A few models have been made and applied to algal bloom under sea ice. Fennel et al. (2003) made an ecosystem model on seasonal ice zone of the Southern Ocean. In their model, the effects of the flux of light under sea ice, which is used for photosynthesis, and momentum through sea ice, which is used as physical forcing as a boundary condition, are included. But they do not take into consideration the time-dependent change of the thickness of sea ice, nor do they focus on the effects of sea ice on photosynthesis of planktons.

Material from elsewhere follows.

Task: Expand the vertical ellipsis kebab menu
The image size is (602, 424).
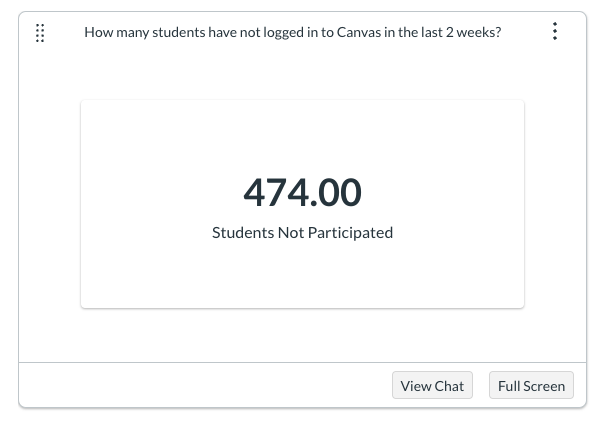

The purposes of this paper are to examine the factors that control a phytoplankton growth in autumn and spring, and to discuss the effect of sea ice on the spring bloom in the Okhotsk Sea with the aid of the ecosystem model. In 2.1 Modeling the autumn bloom, 3.1 Autumn bloom, we present the application of NEMURO coupled with a three-dimensional physical model to the Okhotsk Sea in autumn. We focused on the factors that determine the spatial distribution of phytoplankton in the Okhotsk Sea in autumn. In 2.2 Modeling the spring bloom, 3.2 Spring bloom, we present a modified model including sea ice (including its temporal changes) and discuss the effects of sea ice on the spring bloom, paying attention to the factors that determine the spatial distribution of phytoplankton in the Okhotsk Sea in spring.